** Start Dataset rows **

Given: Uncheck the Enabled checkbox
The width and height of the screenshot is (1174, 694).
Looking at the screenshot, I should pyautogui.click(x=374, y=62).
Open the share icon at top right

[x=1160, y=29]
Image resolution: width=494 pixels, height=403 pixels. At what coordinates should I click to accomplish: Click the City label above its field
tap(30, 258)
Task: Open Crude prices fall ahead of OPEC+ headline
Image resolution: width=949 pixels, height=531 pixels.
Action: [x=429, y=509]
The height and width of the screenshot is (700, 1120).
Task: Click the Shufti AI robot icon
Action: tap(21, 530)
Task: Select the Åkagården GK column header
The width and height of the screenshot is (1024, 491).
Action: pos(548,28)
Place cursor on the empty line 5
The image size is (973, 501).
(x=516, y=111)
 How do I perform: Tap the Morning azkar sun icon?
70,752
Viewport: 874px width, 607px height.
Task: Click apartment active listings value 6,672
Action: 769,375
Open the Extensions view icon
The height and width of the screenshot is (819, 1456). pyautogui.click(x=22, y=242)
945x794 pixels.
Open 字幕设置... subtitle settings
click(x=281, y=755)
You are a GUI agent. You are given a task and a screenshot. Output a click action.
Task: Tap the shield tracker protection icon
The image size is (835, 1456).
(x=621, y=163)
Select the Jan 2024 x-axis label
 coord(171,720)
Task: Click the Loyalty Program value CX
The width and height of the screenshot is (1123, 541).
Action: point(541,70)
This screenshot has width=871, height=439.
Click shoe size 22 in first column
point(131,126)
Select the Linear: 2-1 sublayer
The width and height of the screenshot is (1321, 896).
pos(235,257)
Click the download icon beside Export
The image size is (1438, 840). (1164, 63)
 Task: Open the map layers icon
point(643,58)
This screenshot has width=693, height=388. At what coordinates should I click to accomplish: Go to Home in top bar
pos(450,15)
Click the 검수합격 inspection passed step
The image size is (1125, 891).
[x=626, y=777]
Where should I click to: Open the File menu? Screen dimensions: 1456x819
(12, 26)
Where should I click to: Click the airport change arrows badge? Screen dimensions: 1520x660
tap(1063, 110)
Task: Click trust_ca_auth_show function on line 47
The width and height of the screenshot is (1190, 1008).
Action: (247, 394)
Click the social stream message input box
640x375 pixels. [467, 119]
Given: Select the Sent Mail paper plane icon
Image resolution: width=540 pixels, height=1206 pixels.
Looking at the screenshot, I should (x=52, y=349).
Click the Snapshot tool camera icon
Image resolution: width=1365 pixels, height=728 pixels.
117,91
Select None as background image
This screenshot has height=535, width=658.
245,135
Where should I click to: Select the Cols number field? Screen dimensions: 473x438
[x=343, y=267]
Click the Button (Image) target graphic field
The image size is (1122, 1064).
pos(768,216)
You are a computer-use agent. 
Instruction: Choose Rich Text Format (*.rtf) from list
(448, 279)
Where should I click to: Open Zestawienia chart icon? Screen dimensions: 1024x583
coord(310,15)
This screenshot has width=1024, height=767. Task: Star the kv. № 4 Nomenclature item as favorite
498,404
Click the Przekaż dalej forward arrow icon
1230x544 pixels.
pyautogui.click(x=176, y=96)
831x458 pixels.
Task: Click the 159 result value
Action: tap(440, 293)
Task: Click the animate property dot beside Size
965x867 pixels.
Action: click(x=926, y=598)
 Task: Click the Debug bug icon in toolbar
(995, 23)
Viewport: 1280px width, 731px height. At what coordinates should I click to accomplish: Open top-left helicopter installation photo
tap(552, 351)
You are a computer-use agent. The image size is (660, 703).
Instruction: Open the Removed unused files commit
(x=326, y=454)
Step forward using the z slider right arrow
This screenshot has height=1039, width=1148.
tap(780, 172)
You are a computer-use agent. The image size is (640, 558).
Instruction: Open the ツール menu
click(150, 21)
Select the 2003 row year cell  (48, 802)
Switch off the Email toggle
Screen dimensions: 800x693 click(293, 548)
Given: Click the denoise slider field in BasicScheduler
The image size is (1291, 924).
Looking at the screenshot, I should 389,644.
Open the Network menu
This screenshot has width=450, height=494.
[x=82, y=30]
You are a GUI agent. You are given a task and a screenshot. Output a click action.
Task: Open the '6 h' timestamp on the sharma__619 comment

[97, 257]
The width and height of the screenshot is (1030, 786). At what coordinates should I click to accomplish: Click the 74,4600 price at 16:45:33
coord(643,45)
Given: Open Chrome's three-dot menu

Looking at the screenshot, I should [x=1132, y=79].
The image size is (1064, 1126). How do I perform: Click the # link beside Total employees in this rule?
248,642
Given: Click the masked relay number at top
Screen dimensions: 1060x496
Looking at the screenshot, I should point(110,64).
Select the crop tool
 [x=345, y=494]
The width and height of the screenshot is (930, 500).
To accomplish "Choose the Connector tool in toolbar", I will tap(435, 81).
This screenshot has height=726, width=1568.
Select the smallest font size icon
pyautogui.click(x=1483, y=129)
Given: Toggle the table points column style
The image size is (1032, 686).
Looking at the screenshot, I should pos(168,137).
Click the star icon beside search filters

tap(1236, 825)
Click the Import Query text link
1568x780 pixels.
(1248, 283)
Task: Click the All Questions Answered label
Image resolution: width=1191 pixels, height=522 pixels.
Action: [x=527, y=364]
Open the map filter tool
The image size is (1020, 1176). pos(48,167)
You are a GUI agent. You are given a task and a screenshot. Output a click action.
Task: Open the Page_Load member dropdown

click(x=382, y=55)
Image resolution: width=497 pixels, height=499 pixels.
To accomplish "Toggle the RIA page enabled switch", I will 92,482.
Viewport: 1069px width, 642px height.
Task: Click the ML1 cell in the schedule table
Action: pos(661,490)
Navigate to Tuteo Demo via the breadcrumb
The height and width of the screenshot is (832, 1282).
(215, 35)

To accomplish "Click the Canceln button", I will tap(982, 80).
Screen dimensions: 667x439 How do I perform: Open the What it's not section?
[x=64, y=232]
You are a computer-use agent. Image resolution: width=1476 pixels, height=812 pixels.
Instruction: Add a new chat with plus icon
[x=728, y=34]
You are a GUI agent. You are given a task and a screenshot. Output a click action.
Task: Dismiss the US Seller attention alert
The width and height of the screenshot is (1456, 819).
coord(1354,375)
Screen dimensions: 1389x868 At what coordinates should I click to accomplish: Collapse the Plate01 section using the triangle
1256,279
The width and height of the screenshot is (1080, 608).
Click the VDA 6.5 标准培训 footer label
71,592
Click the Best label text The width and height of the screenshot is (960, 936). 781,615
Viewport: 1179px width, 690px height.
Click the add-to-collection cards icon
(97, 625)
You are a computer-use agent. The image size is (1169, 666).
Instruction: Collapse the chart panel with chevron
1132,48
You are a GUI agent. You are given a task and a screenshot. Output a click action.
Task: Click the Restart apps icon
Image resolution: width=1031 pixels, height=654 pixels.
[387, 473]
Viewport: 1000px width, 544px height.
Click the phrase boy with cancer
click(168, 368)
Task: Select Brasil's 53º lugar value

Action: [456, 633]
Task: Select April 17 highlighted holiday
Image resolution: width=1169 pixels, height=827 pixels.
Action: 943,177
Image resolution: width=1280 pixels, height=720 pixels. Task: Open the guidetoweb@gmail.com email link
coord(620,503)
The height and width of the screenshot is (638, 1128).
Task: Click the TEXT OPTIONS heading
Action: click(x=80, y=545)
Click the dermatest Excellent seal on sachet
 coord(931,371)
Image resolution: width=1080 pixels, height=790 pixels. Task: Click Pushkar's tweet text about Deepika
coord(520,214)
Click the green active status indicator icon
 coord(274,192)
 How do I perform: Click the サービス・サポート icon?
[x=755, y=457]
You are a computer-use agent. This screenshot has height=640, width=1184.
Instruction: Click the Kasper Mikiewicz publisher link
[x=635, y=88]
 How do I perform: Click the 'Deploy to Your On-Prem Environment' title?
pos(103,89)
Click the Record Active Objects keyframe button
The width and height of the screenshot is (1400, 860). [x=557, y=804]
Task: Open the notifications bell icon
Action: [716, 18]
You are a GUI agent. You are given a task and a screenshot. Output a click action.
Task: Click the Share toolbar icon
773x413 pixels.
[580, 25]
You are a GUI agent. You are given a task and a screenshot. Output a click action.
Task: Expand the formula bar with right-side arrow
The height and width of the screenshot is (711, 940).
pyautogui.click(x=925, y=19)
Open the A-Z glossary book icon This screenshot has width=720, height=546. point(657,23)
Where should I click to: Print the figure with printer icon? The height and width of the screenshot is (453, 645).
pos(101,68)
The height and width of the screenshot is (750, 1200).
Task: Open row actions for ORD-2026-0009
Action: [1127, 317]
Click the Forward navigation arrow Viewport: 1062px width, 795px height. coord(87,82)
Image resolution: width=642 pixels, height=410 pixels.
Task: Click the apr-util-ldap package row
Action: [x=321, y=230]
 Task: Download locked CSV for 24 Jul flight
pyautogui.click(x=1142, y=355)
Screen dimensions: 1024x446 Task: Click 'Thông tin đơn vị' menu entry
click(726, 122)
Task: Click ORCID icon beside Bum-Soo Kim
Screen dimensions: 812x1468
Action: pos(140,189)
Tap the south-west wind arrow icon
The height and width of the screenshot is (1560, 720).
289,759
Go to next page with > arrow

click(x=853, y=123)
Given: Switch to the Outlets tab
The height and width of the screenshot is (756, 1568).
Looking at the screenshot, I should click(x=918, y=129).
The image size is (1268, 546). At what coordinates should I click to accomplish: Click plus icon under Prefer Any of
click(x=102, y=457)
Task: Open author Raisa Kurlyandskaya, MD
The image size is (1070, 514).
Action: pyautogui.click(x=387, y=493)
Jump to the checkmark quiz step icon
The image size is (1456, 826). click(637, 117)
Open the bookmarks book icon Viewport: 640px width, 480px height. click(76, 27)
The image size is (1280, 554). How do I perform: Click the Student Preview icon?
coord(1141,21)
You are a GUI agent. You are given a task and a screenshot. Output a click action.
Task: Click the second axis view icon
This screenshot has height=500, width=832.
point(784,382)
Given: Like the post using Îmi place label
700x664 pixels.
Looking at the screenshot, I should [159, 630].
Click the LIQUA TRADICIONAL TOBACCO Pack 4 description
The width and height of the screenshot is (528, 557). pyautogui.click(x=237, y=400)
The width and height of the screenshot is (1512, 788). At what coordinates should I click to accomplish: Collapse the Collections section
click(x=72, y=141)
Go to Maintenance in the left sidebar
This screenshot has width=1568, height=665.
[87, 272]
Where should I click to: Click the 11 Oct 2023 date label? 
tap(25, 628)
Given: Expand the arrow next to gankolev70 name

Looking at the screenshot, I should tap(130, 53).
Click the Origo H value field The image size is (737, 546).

** End Dataset rows **

Do this:
Output again, character for character, the lines of the material between the one holding "Task: Download locked CSV for 24 Jul flight" and the one holding "Looking at the screenshot, I should tap(130, 53).", inclusive.

Complete response:
 Task: Download locked CSV for 24 Jul flight
pyautogui.click(x=1142, y=355)
Screen dimensions: 1024x446 Task: Click 'Thông tin đơn vị' menu entry
click(726, 122)
Task: Click ORCID icon beside Bum-Soo Kim
Screen dimensions: 812x1468
Action: pos(140,189)
Tap the south-west wind arrow icon
The height and width of the screenshot is (1560, 720).
289,759
Go to next page with > arrow

click(x=853, y=123)
Given: Switch to the Outlets tab
The height and width of the screenshot is (756, 1568).
Looking at the screenshot, I should click(x=918, y=129).
The image size is (1268, 546). At what coordinates should I click to accomplish: Click plus icon under Prefer Any of
click(x=102, y=457)
Task: Open author Raisa Kurlyandskaya, MD
The image size is (1070, 514).
Action: pyautogui.click(x=387, y=493)
Jump to the checkmark quiz step icon
The image size is (1456, 826). click(637, 117)
Open the bookmarks book icon Viewport: 640px width, 480px height. click(76, 27)
The image size is (1280, 554). How do I perform: Click the Student Preview icon?
coord(1141,21)
You are a GUI agent. You are given a task and a screenshot. Output a click action.
Task: Click the second axis view icon
This screenshot has height=500, width=832.
point(784,382)
Given: Like the post using Îmi place label
700x664 pixels.
Looking at the screenshot, I should [159, 630].
Click the LIQUA TRADICIONAL TOBACCO Pack 4 description
The width and height of the screenshot is (528, 557). pyautogui.click(x=237, y=400)
The width and height of the screenshot is (1512, 788). At what coordinates should I click to accomplish: Collapse the Collections section
click(x=72, y=141)
Go to Maintenance in the left sidebar
This screenshot has width=1568, height=665.
[87, 272]
Where should I click to: Click the 11 Oct 2023 date label? 
tap(25, 628)
Given: Expand the arrow next to gankolev70 name

Looking at the screenshot, I should tap(130, 53).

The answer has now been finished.